More of defunct trucking company Yellow’s terminals are being sold off to two former less-than-truckload (LTL) competitors seeking to expand their U.S. real estate.
Estes Express Lines and Ramar Land Corporation, an affiliate are R+L Carriers, will acquire more terminals from Yellow’s administrator for a combined $192.5 million.
The Richmond, Va.-based Estes will pay $142.5 million for seven owned properties and the four leased terminals with a combined 939 doors. Ramar Land Corp. will pay $50 million for one owned terminal, a 304-door, 51-acre Maybrook, N.Y., facility.
Unlike previous sale proceedings that took place via an auction, Yellow’s remaining estate engaged in direct “good faith, arm’s-length” discussions with both Estes and R+L.

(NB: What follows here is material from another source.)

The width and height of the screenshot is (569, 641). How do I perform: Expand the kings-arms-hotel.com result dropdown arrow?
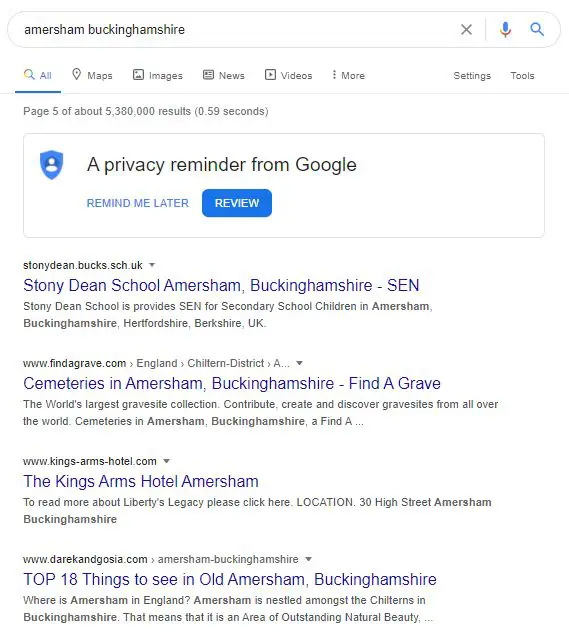pos(166,461)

“The Debtors believe that the alternative to consummating these transactions as private sales…risks diminishing the significant value that has been achieved under the Asset Purchase Agreements,” the Dec. 10 filing said. “Rather, the Debtors, in consultation with the Committee, have determined in their business judgment that the Asset Purchase Agreements maximize the value of the Subject Properties and should be authorized as private sale transactions.”
One of the largest of Estes’ seven owned acquired terminals is located in Cincinnati, while another smaller service center is in Omaha, Neb. Two of the remaining five are in Indiana, along with terminals in California, Maryland and Georgia.
The four leased properties are in Miami; Norway, Mich.; Dunmore, Pa; and Orange, Calif.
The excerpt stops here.